** Opening The records block **
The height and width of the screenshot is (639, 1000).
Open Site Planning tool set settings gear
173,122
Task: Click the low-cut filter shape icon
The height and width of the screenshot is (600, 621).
** Closing The records block **
• [Work to complete]
Only the lines from the one with "Task: Click the low-cut filter shape icon" through the last line of the records belong in the answer, each copied exactly.

• [Result]
Task: Click the low-cut filter shape icon
The height and width of the screenshot is (600, 621).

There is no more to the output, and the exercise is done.